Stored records
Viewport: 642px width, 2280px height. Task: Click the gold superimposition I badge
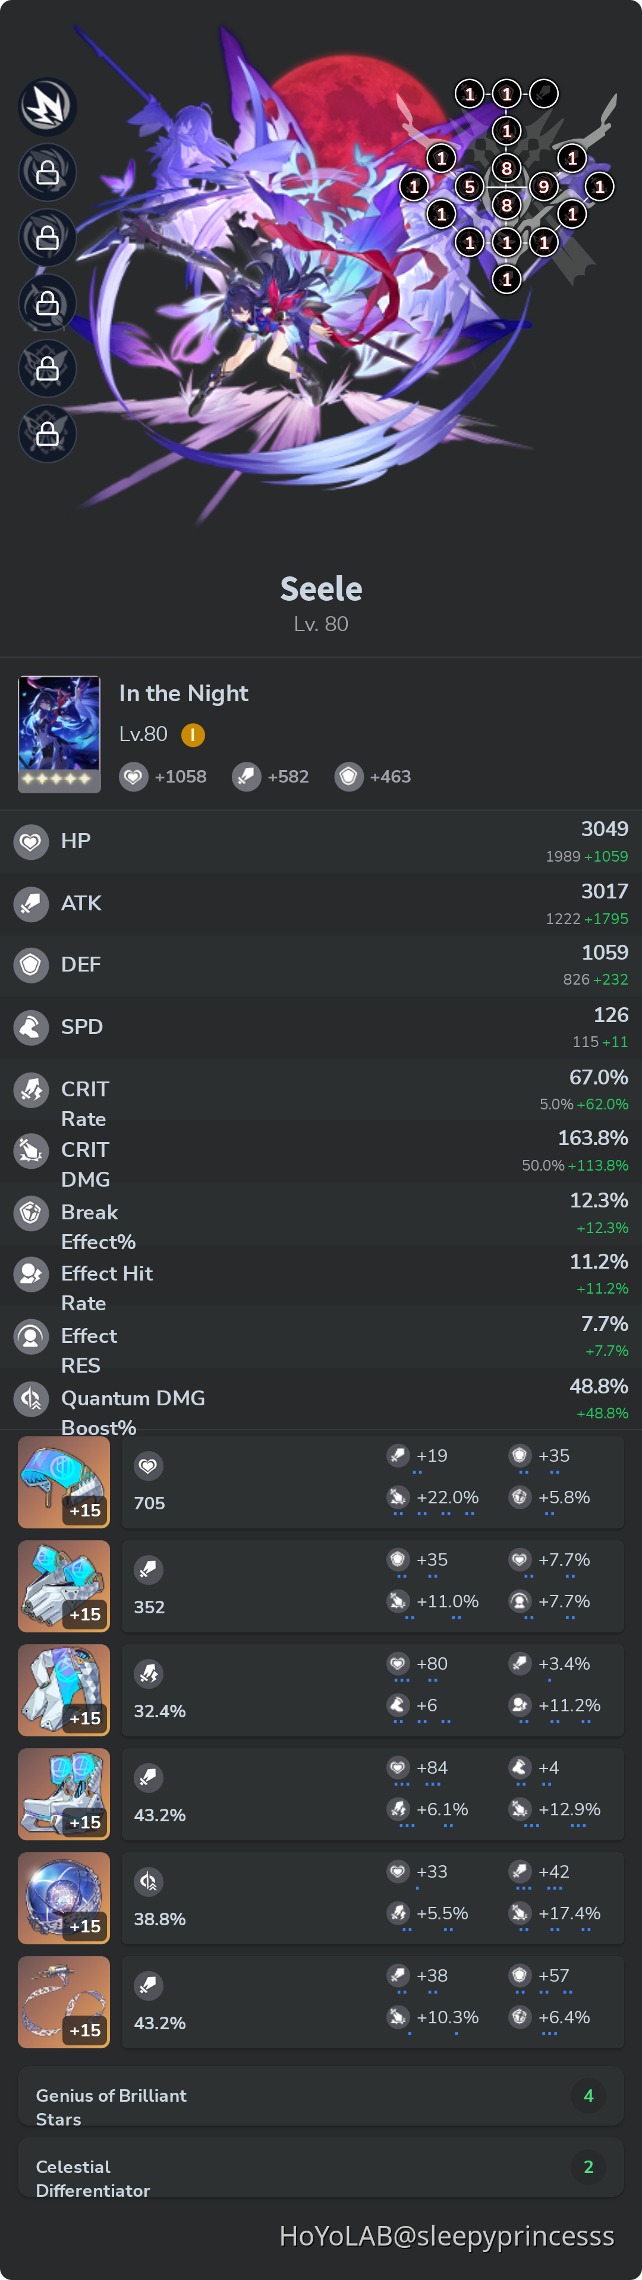pos(193,735)
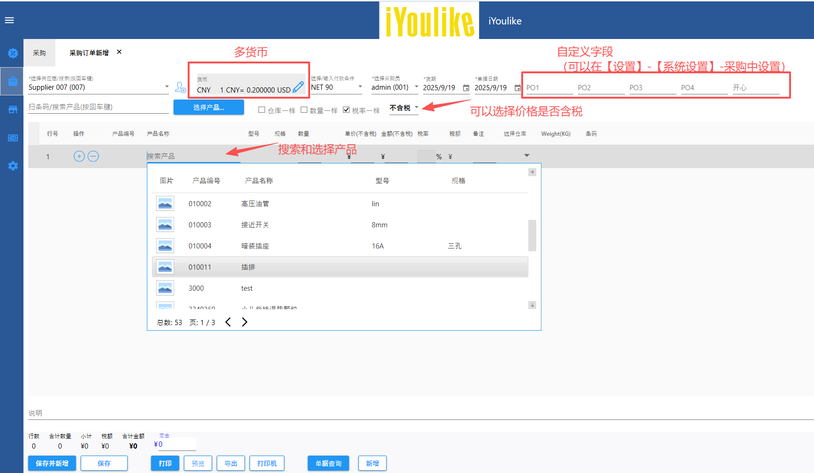Enable the 仓库一样 checkbox

pos(262,110)
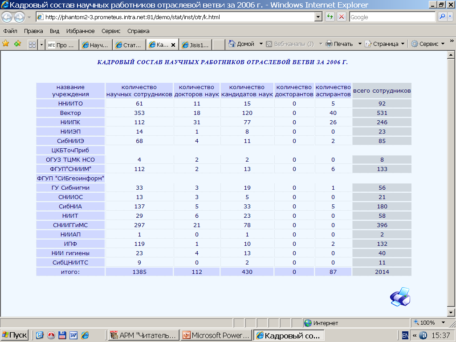The width and height of the screenshot is (456, 342).
Task: Open the Избранное menu
Action: click(x=80, y=31)

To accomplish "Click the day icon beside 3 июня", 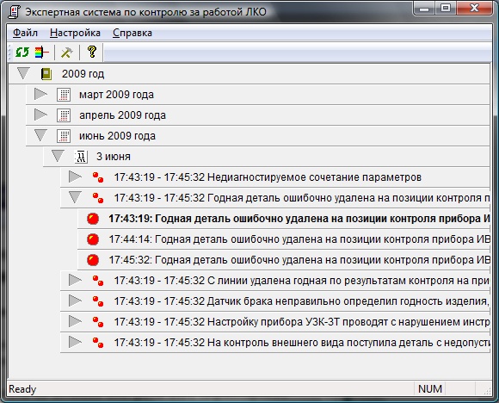I will (81, 157).
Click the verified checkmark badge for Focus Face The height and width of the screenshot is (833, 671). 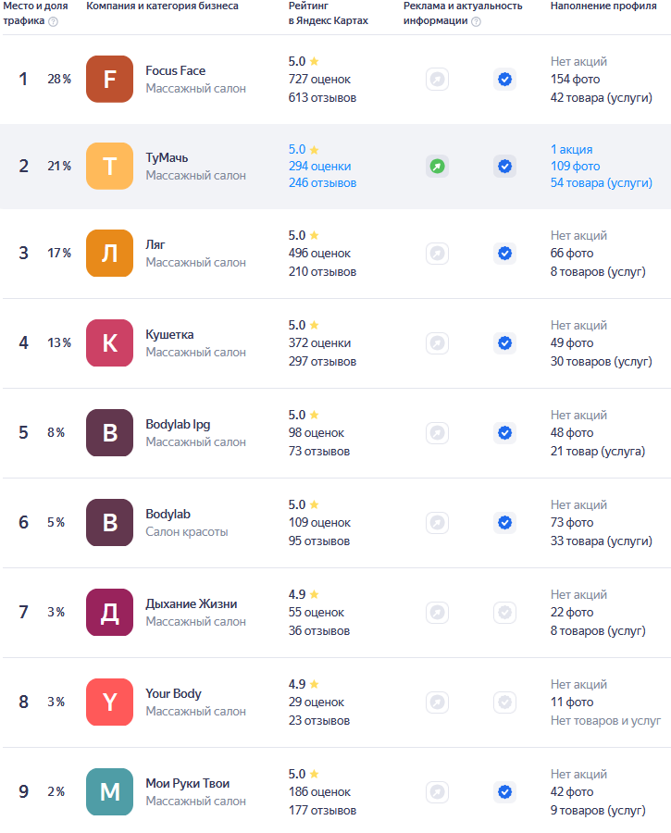pos(504,80)
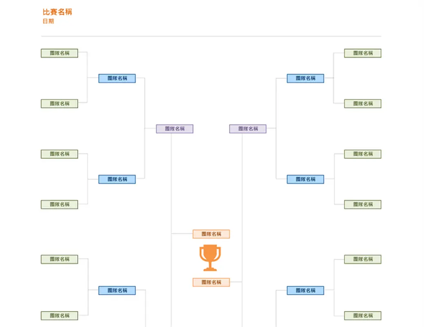
Task: Select the 日期 date text under the title
Action: 48,21
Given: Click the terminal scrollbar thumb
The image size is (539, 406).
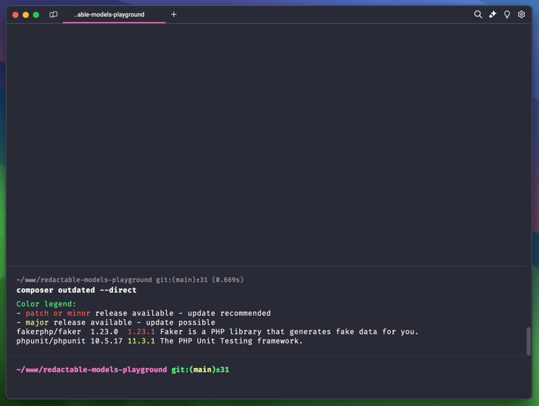Looking at the screenshot, I should coord(528,341).
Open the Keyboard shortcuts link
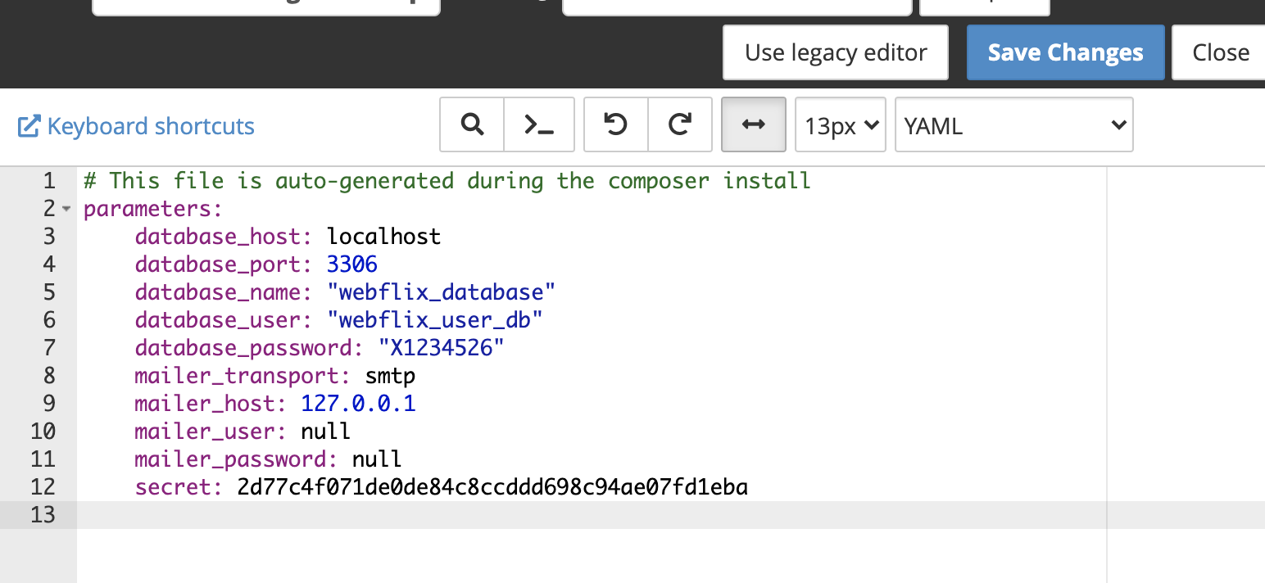Viewport: 1265px width, 583px height. pos(151,126)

What is required
Skip the pictures and retype exactly the lines from the one that contains "Given: Click the terminal scrollbar thumb" to the last line of the records.

Exercise answer
Given: Click the terminal scrollbar thumb
The image size is (539, 406).
Looking at the screenshot, I should coord(528,341).
Open the Keyboard shortcuts link
Viewport: 1265px width, 583px height. pos(151,126)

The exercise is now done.